Aamma n’aime pas beaucoup que Lalla aille voir si souvent le berger dans ses champs de pierres et dans ses collines. Elle lui dit que c’est un enfant trouvé, un étranger, qu’il n’est pas un garçon pour elle. Mais dès que Lalla a fini son travail dans la maison d’Aamma, elle court sur le chemin qui va vers les collines, et elle siffle entre ses doigts comme les bergers, et elle crie :
« Ohé ! Hartani ! »
Elle reste là-haut avec lui quelquefois jusqu’à la nuit tombante. Alors le jeune garçon rassemble ses bêtes pour les conduire au corral, en bas ; près de la maison de Yasmina. Souvent, comme ils ne parlent pas, ils restent immobiles, assis sur les rochers devant les collines de pierres. C’est difficile de comprendre ce qu’ils font à ce moment-là. Peut-être qu’ils regardent devant eux, comme s’ils voyaient à travers les collines, jusque derrière l’horizon. Lalla ne comprend pas bien elle-même comment cela se fait, car le temps semble ne plus exister quand elle est assise à côté du Hartani. Les paroles circulent librement, vont vers le Hartani et reviennent vers elle, chargées d’un autre sens, comme dans les rêves où l’on est deux à la fois.
C’est le Hartani qui lui a appris à rester ainsi sans bouger, à regarder le ciel, les pierres, les arbustes, à regarder voler les guêpes et les mouches, à écouter le chant des insectes cachés, à sentir l’ombre des oiseaux de proie et les tressaillements des lièvres dans les broussailles.
Le Hartani n’a pas vraiment de famille, comme Lalla, il ne sait pas lire ni écrire, il ne connaît même pas les prières, il ne sait pas parler, et pourtant c’est lui qui sait toutes ces choses. Lalla aime son visage lisse, ses longues mains, ses yeux de métal sombre, son sourire, elle aime sa façon de marcher, vif et léger comme un lévrier, puis comme il sait bondir de roche en roche, et disparaître en un clin d’œil dans une de ses cachettes.
Il ne vient jamais à la ville. Peut-être qu’il a peur des autres garçons, parce qu’il n’est pas comme eux. Quand il part, c’est vers le sud qu’il va, dans la direction du désert, là où passent les pistes des nomades montés sur leurs chameaux. Il s’en va plusieurs jours comme cela, sans qu’on sache où il est. Puis il revient un matin, il reprend sa place dans le champ de pierres, avec les chèvres et le bouc, comme s’il n’était parti que quelques instants.

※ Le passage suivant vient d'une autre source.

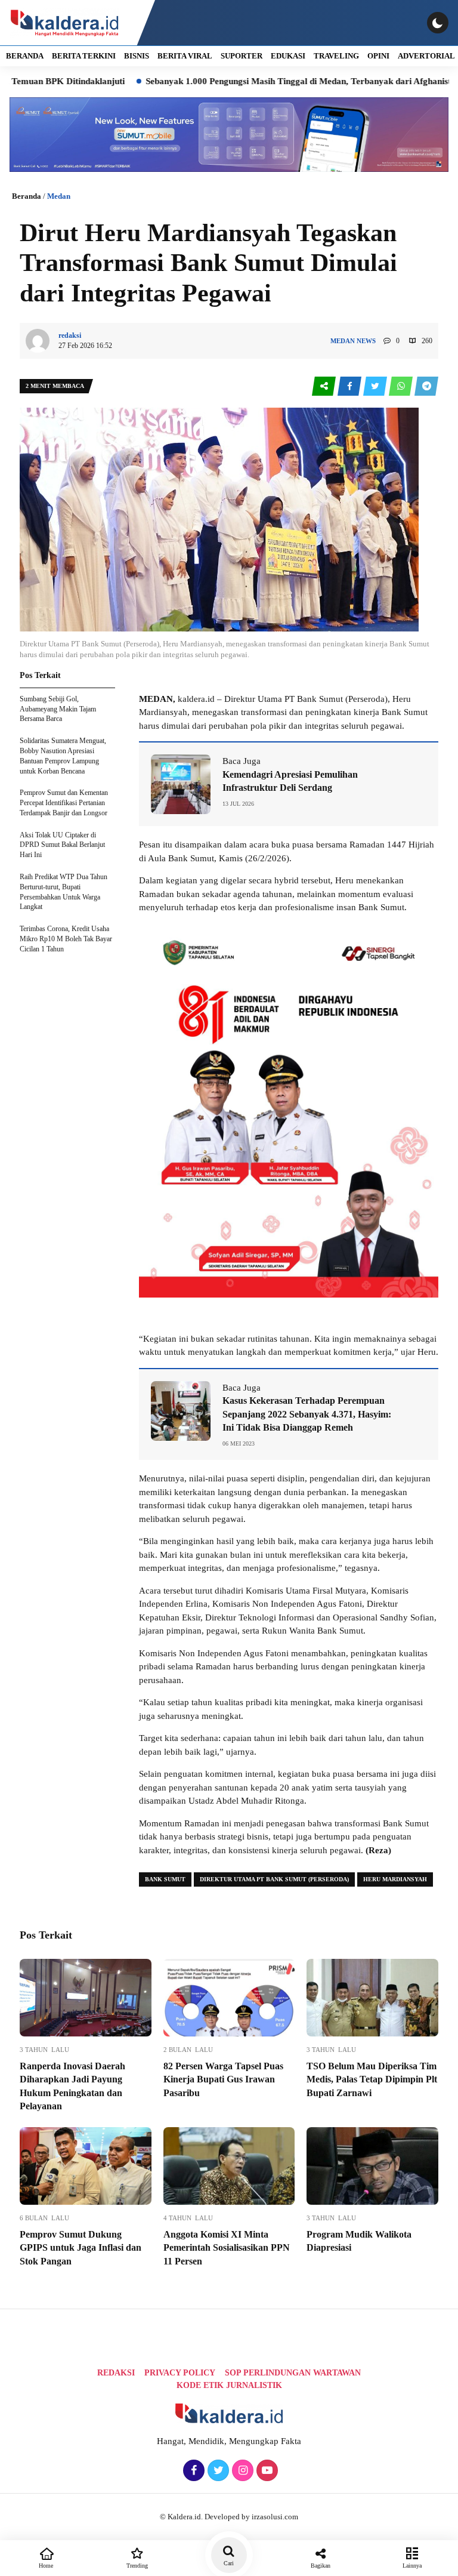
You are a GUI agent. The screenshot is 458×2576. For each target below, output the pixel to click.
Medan (58, 196)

Quand elle est assise, comme cela, sur un rocher à côté du Hartani, et qu’ils regardent ensemble l’étendue des pierres dans la lumière du soleil, avec le vent qui souffle de temps en temps, avec les guêpes qui vrombissent au-dessus des petites plantes grises, et le bruit des sabots des chèvres sur les cailloux qui s’éboulent, il n’y a besoin de rien d’autre vraiment. Lalla sent la chaleur au fond d’elle, comme si toute la lumière du ciel et des pierres venait jusqu’au centre de son corps, grandissait. Le Hartani prend la main de Lalla dans sa longue main brune aux doigts effilés, il la serre si fort qu’elle en a presque mal.
Lalla sent dans la paume de sa main passer le courant de chaleur, comme une drôle de vibration ténue. Elle n’a pas envie de parler, ni de penser. Elle est si bien ainsi qu’elle pourrait rester tout le jour, jusqu’à ce que la nuit emplisse les ravins, sans bouger. Elle regarde devant elle, elle voit chaque détail du paysage de pierre, chaque touffe d’herbe, elle entend chaque craquement, chaque cri d’insecte. Elle sent le mouvement lent de la respiration du berger, elle est si près de lui qu’elle voit avec ses yeux, qu’elle sent avec sa peau. Cela dure un bref instant, mais il semble si long qu’elle en oublie tout le reste, prise par le vertige.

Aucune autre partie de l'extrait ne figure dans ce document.